RECORDS SHOWN >>
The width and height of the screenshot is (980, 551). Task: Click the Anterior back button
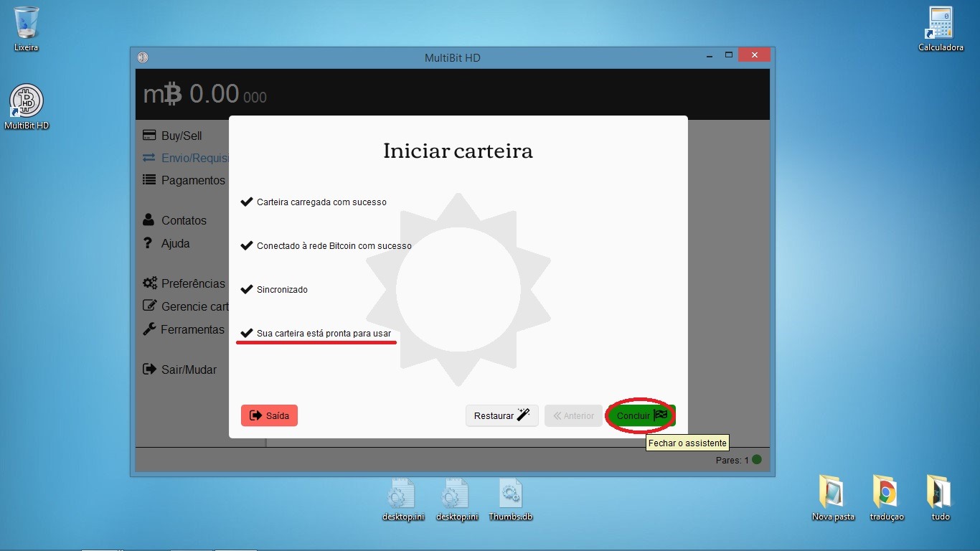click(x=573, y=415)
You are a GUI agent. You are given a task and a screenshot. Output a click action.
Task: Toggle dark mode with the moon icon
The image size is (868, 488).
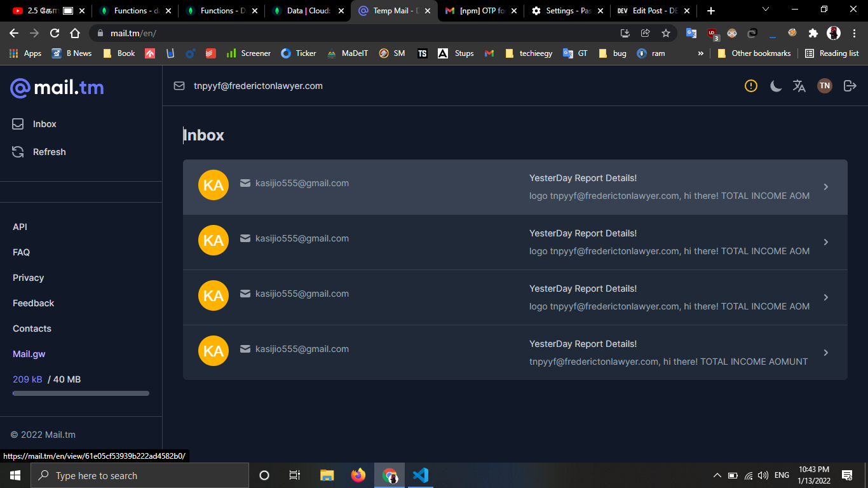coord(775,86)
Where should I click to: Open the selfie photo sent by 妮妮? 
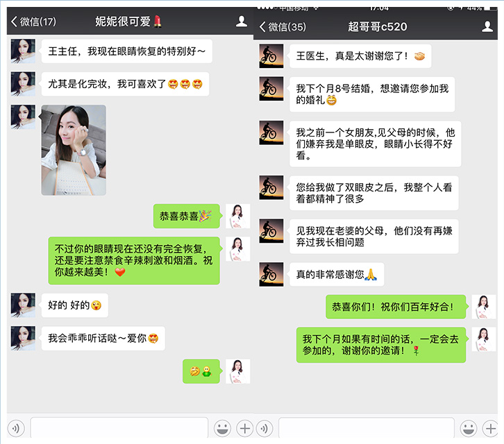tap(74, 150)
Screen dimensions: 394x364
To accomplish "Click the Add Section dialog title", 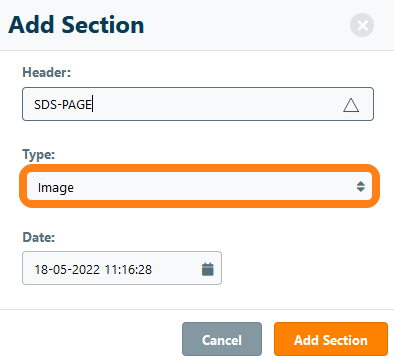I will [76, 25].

EXERCISE >> From the first line of the records down through the line containing "Task: Toggle dark mode with the moon icon", transcribe exactly those lines and no others, both ends kept, pictures dropped.

ANSWER FOR THE TASK >>
The width and height of the screenshot is (980, 551). Task: Click the Anterior back button
click(x=573, y=415)
You are a GUI agent. You are given a task and a screenshot. Output a click action.
Task: Toggle dark mode with the moon icon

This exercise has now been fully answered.